FIFA president urges LGBTQ community to be courageous

FIFA president urges LGBTQ community to be courageous

World’s only openly gay active pro footballer is concerned for LGBTQ community ahead of Qatar 2022 World Cup

FIFA president Prince Ali Bin al-Hussein has urged the LGBTQ community to “be courageous” in the wake of the country’s decision to host the 2022 tournament..

The International Olympic Committee has also expressed concern over Qatar’s decision to send three Qatari players to the tournament alongside 49 male and 49 female athletes.

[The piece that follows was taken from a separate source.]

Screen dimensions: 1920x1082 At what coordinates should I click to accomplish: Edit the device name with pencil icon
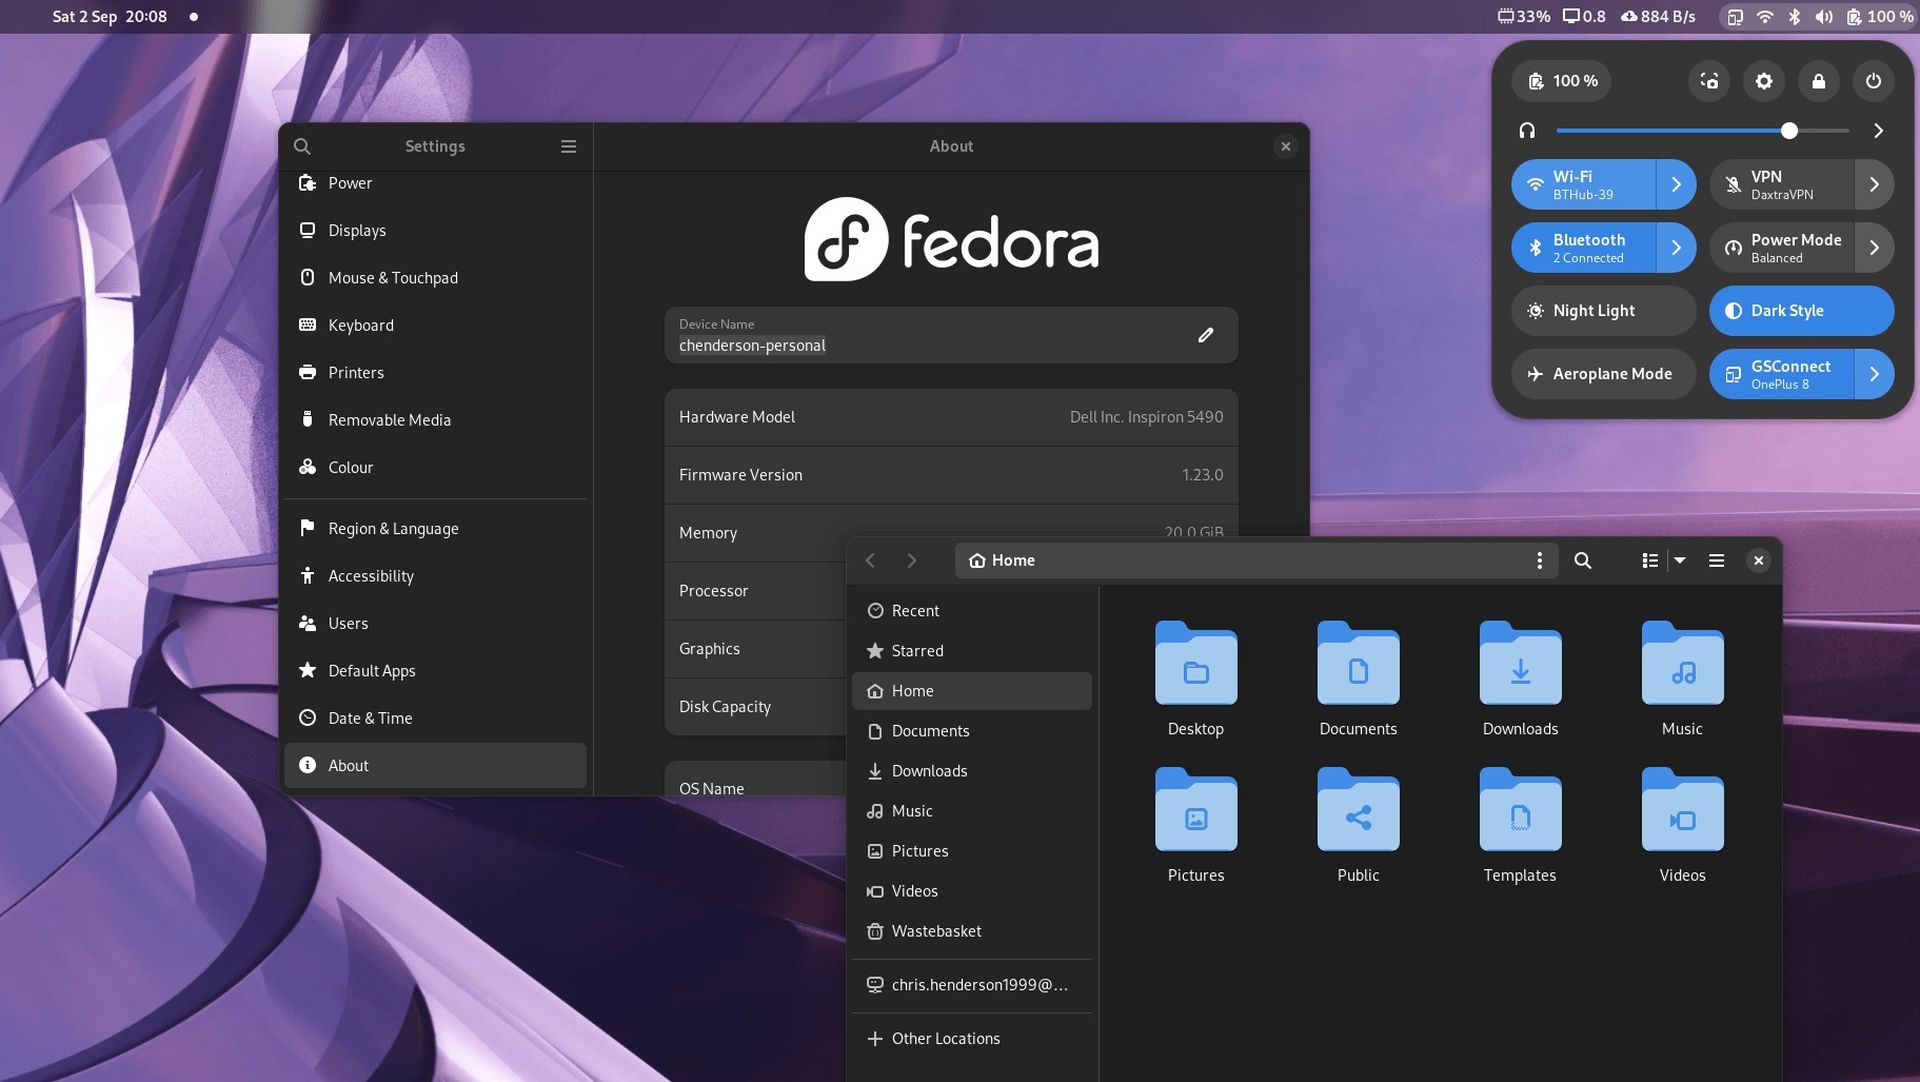click(x=1206, y=335)
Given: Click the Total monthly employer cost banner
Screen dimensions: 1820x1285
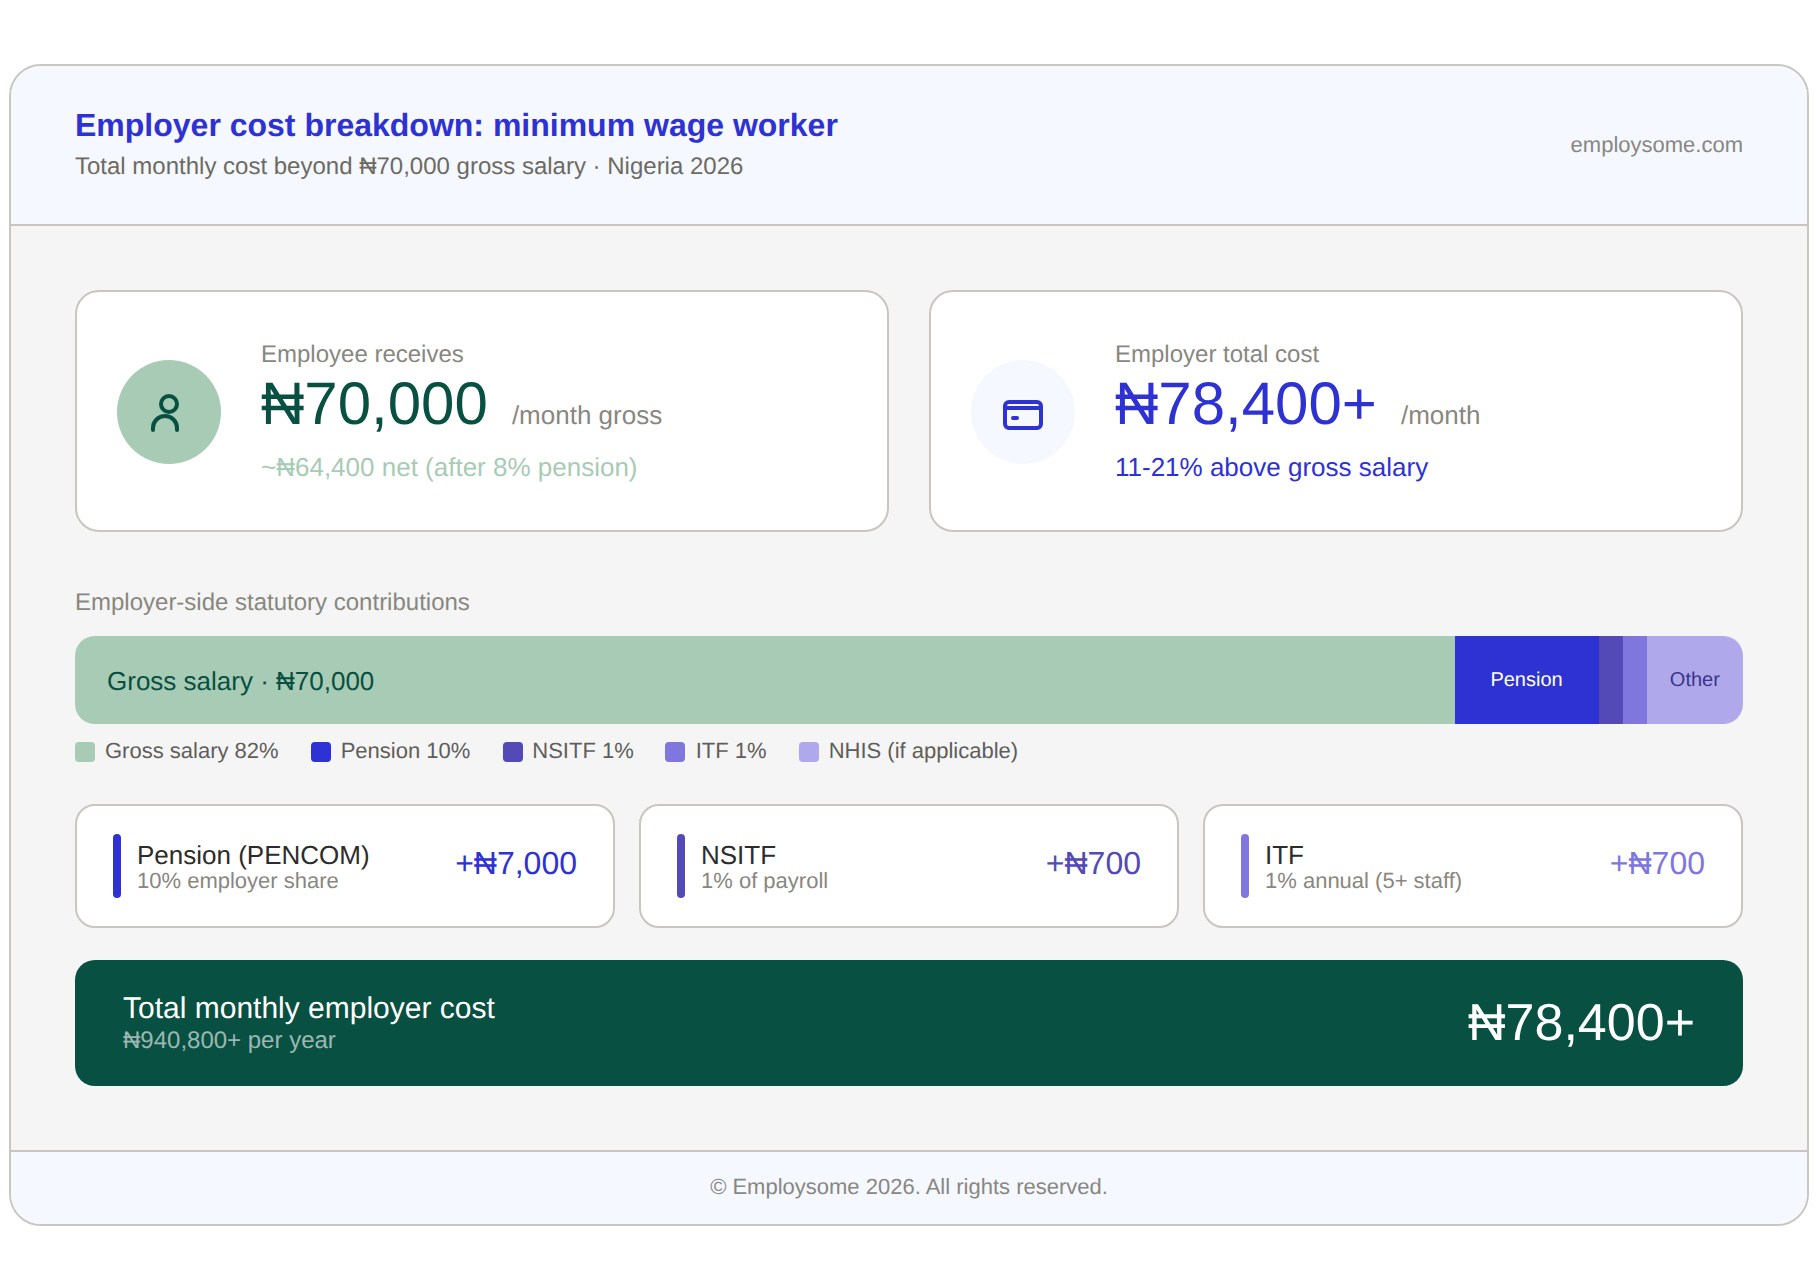Looking at the screenshot, I should click(908, 1022).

The Qatari delegation – which is currently banned by FIFA – is set to arrive in Doha on Friday to begin their two-week visit.

Prince Ali Bin al-Hussein has told FIFA’s executive committee the country had “the potential” for a strong LGBTQ community

Prince Ali Bin al-Hussein made the comments ahead of the first meeting of FIFA’s executive committee which begins in Cairo on Thursday.

“It is true that there is now a possibility of the world becoming more inclusive,” he said. “I think you can start with a very small group, but you can build on the potential.

“Of course you must be careful but there are countries such as Qatar that have the potential to become very progressive.

“Of course, we are not in a position to know yet about everything, but we want to do what we can.”

“I know the LGBTQ community is going to be scared. But we are a democratic society so no one has the right to make a decision without everyone’s [consent].

“We are going to have a dialogue with the LGBTQ community in football and other sports in Qatar and we are going to say: ‘We are going to take this into account.’

FIFA president Prince Ali Bin al-Hussein (L) said his country “has the potential” for a strong LGBTQ community

“Everyone must respect other people. That’s the most important thing. Everybody must respect everyone else,” he added.

The IOC, which already has issued an open letter to Qatar’s government demanding they withdraw their LGBTQ ambassadors, have said they do not believe a boycott would be effective.

“The IOC does not recognise this as a realistic option, especially when you consider that a boycott will harm the athletes and the tournament,” it added.